(Data lines)
[BEGIN]

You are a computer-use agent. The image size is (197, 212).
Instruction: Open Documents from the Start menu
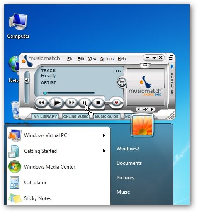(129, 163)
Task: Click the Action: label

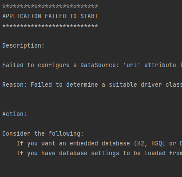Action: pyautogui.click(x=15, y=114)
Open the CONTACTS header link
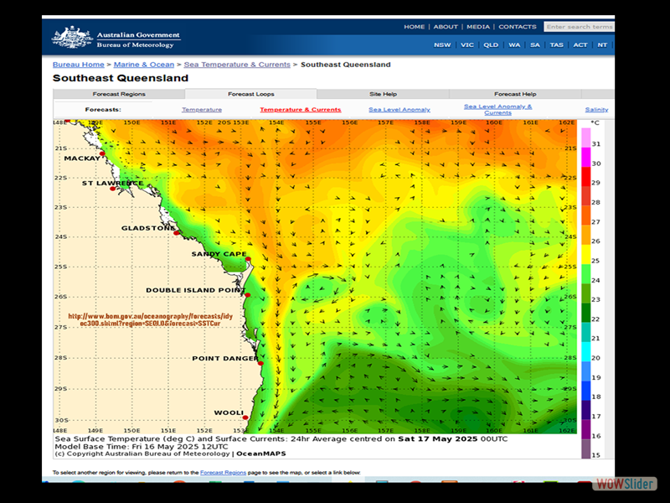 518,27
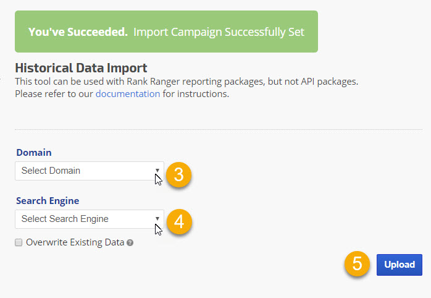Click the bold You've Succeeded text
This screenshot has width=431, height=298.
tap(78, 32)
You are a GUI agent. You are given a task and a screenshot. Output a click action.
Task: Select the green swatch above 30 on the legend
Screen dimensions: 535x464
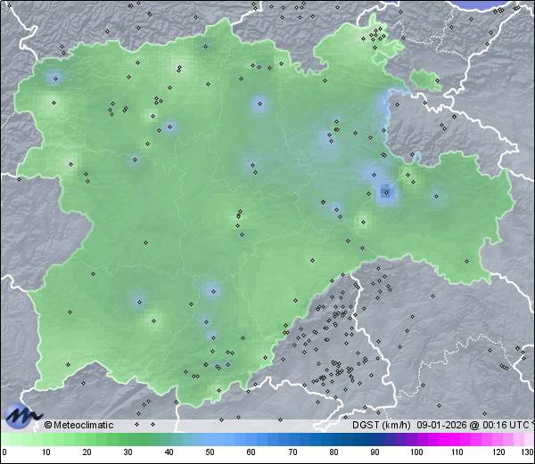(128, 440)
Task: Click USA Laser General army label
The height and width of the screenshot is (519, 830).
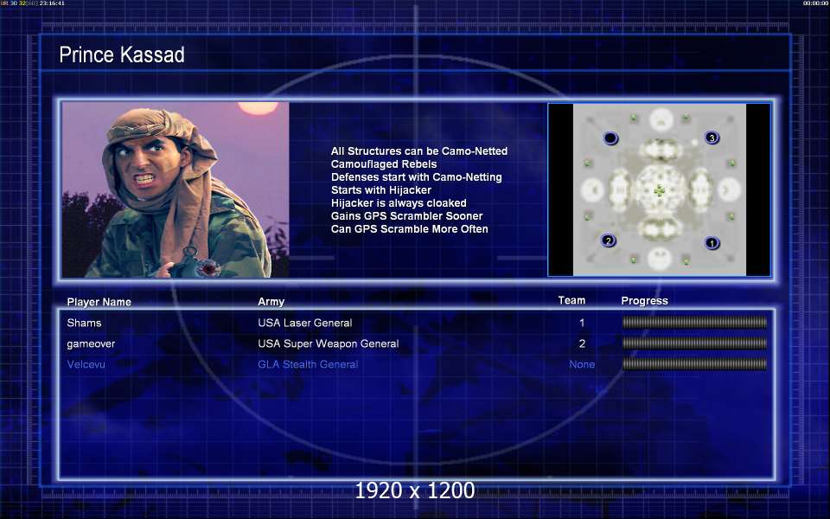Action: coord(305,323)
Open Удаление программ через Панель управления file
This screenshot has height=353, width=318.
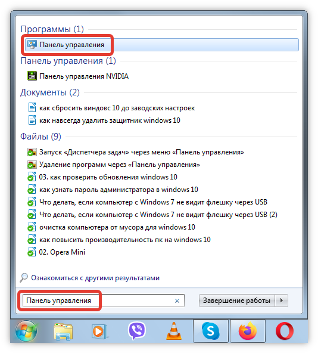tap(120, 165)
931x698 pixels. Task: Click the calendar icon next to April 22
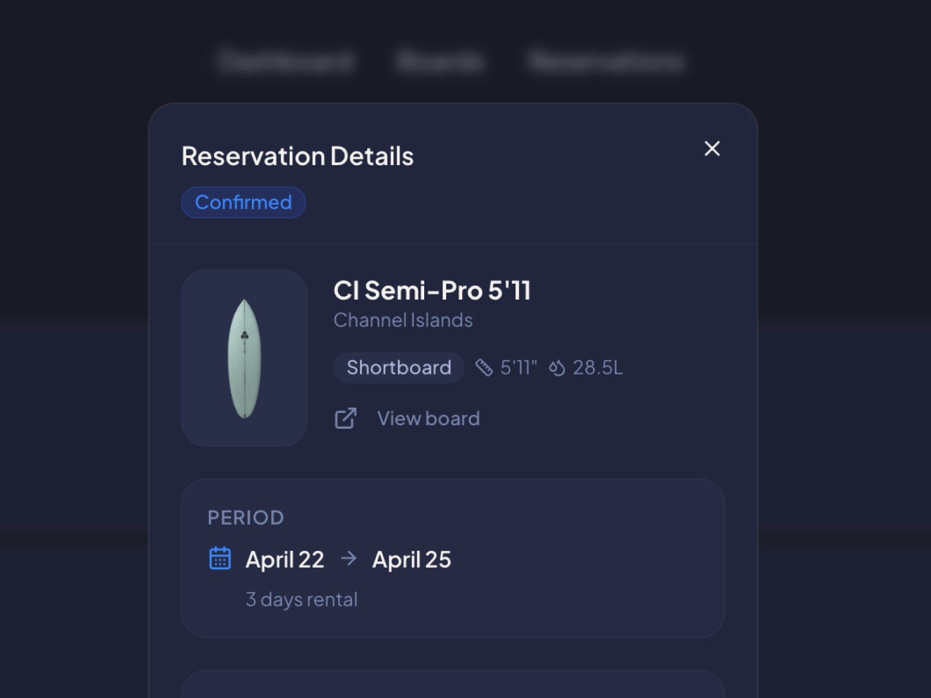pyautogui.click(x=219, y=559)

[END]

● **EXERCISE DETAILS**: Reproduce every line of the listing above without any changes, but leave out the pictures.

● **FINAL RESULT**:
You are a computer-use agent. The image size is (197, 212).
Instruction: Open Documents from the Start menu
(129, 163)
Task: Click the Action: label

Action: pyautogui.click(x=15, y=114)
Open the CONTACTS header link
 518,27
Click the bold You've Succeeded text
This screenshot has width=431, height=298.
tap(78, 32)
You are a GUI agent. You are given a task and a screenshot. Output a click action.
Task: Select the green swatch above 30 on the legend
Screen dimensions: 535x464
(128, 440)
Task: Click USA Laser General army label
The height and width of the screenshot is (519, 830).
Action: coord(305,323)
Open Удаление программ через Панель управления file
This screenshot has height=353, width=318.
tap(120, 165)
931x698 pixels. Task: Click the calendar icon next to April 22
pyautogui.click(x=219, y=559)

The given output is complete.